The reason our District gets crushed by the AMT is because getting rid of it would force taxes and/or borrowing up for the rest of the nation. There was the thought of taxing 5,000 or so hedge fund managers like normal people, which actually would have been a huge step toward repealing the AMT, but Garrett and others rejected the approach. Is that fair?
And what's essential?
You're reading this, so you're benefiting from the investment of taxpayers in the 60's, 70's and 80's to build the technology and backbone of the Internet.
On top of that, chances are, you honed your reading skills thanks to the investment of those taxpayers working when you were a kid. And there's no doubt many of us survived childhood due to vaccines that were funded by taxpayers from the 1920s to present day.
If you're at your job, it's roads and transit that others paid for to get you there. Ever pay to pave your driveway? Imagine having to pave your own road to work.
And we all cheered when Captain Richard Phillips was rescued, but we can't forget that taxpayers footed a lot of bills to get the SEALS to where they needed to be to take those shots, starting in kindergarten.
Now, there's no doubt the government spends a lot of money it doesn't need to. Programs like Medicare Advantage, where taxpayers are paying more for services than they should be, are ripe throughout government. Any meaningful change in tax and spending policy has to start by sifting things like that out. However, we're coming out of eight years of tax cut and spend, which eliminated not only deficit hawks but true fiscal conservatives in government.
In addition to no-bid contracts, earmarks tend to be a top waste of money, or at the very least one of the biggest ways of preventing us from making sure we're getting the best bang for our buck. Unfortunately, there are only 35 Representatives who don't request earmarks.
If you're one of the teabaggers reading this, then hold your own Representative accountable. If they're earmarking, they're not helping reduce government spending.
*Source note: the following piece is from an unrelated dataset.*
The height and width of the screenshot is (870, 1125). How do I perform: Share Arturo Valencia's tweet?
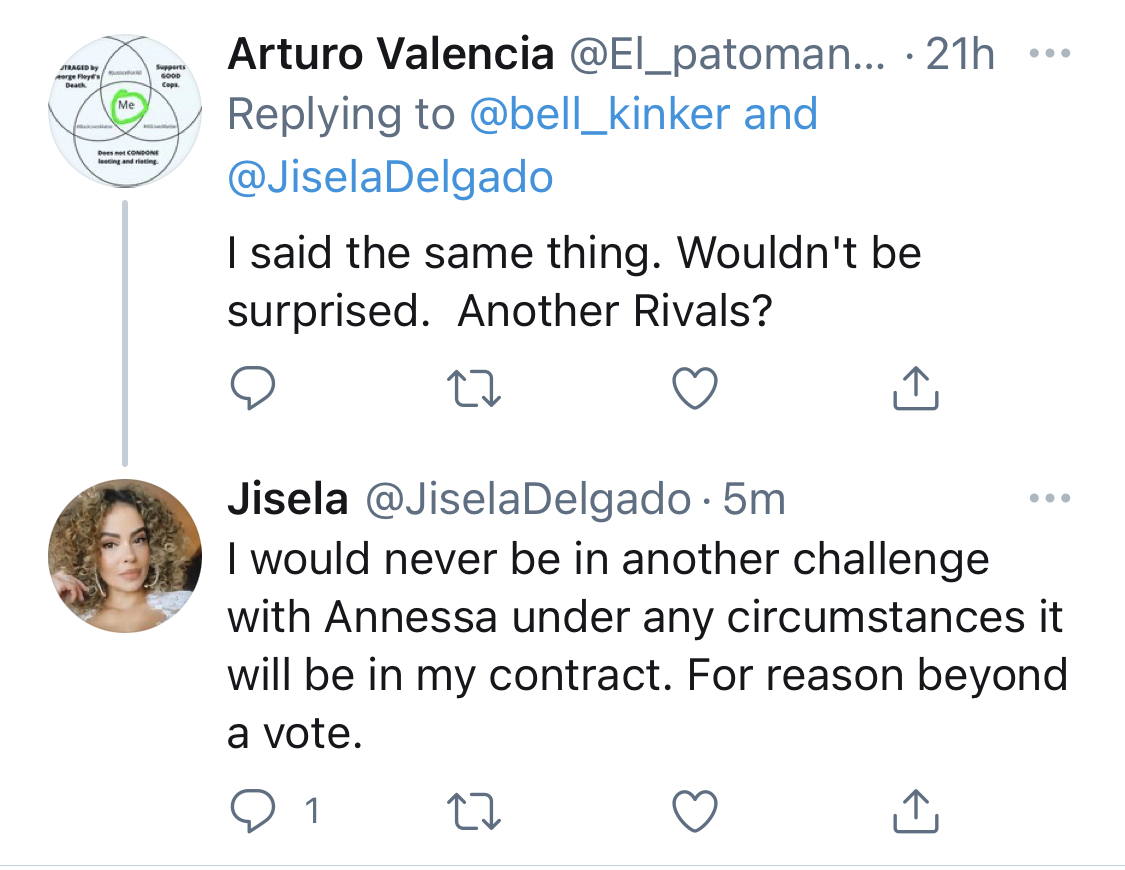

If they're talking about eliminating national programs, they're talking about raising your local taxes. If they're talking about giving you tax cuts, but won't cut programs we don't need like the F-22, they're talking about taxing your grandchildren.
Protests like yesterday don't mean anything when people re-elect their own elected officials 90% of the time. The whole mess is our own fault, and it hardly started with Obama. Sure, Republicans seized and nourished the rage, but that's the greatest con-job of all since they were the ones handing out no-bid contracts in Iraq and were in control of Congress and regulation agencies when things started falling apart in the financial sector.
The partisanship, the name calling, all of it needs to stop. We're in a hole we allowed ourselves to be put in, and now we're going to have to dig ourselves out. It is possible we will, but the anger expressed yesterday needs to be transformed from name calling into concrete ideas. And voters need to wake up and realize where we're at has been decades in the making, and it's likely going to take a decade to fix.
1 comment:
Funny how the so-called "teabaggers" (it's always about gay sex with these guys, isn't it?) didn't care a whit about spending or fascism when it was a white Republican tapping their phones and monitoring their communications and shoveling their tax dollars into the pockets of campaign contributors and other cronies. But put a Democrat in the White House, especially a BLACK Democrat, and suddenly they're all tax protesters.